Why I'm keeping my Windows XP machine

Why I'm keeping my Windows XP machine

Microsoft can throw its Windows XP retirement party, if it wants, but I won't count myself among the celebrants. Like millions (more likely many hundreds of millions) of people around the world, I have very good reasons for keeping Windows XP alive and kicking.
My leanings aside, Microsoft's attempts to get people to give up Windows XP have turned from somber to stupid. On the somber side, back on April 9, 2012, Microsoft posted on the Windows Blog a reasoned and detailed description of the many benefits of moving away from Windows XP. Unfortunately, the central tenent of that argument seems seriously flawed.
Windows XP and Office 2003 were great software releases for their time, but the technology environment has shifted. Technology continues to evolve and so do people's needs and expectations. Modern users demand technologies that fit their personal workstyle and allow them to stay productive anywhere anytime, while businesses have an ever increasing need to protect data and ensure security, compliance and manageability. It is in a company's -- and its employees' -- best interest to take advantage of the modern Windows and Office software that is designed with these needs in mind.

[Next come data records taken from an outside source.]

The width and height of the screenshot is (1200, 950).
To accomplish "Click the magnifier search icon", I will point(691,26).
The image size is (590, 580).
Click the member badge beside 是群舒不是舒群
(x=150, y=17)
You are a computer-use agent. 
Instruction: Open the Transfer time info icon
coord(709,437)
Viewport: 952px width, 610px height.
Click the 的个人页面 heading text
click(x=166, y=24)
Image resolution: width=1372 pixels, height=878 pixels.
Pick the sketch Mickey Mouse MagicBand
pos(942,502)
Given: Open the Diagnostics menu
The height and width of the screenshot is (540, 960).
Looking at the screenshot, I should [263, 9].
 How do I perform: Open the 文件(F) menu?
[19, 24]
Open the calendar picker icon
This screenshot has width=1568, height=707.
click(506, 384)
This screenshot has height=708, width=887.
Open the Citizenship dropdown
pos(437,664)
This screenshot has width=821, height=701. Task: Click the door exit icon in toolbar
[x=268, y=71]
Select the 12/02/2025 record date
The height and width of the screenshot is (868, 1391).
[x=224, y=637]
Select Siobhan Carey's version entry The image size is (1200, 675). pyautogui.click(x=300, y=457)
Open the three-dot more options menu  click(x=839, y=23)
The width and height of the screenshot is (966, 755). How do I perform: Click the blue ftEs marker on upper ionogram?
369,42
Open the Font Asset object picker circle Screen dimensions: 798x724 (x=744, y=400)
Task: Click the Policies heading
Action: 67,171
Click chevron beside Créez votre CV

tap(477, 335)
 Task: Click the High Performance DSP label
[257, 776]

I'm a reasonably modern user -- I've beaten both Win7 and Win8, hard, written books about them, since the first betas hit -- but I don't demand Windows technologies that fit my personal "workstyle." In fact, I tend to think of "Windows technologies that fit my personal workstyle" as an oxymoron.
On the stupid side, last week Microsoft unveiled one of the dumbest infographics ever created, a call to "Get modern with Windows 8 Pro/Happy Retirement Windows XP/Thanks for all your hard work." The eight (get it?) reasons given for moving to Windows 8 include such gems as "The new Start screen is smooth and intuitive, and gives you instant access to your people, apps and stuff, so you spend less time searching and more time doing," and "From the moment you turn it on, you'll have a set of built-in apps for the things you do most," and tossed in at the bottom as an afterthought "Windows 8.1 advances the vision set forward with Windows 8 ... It's Windows 8 but even better."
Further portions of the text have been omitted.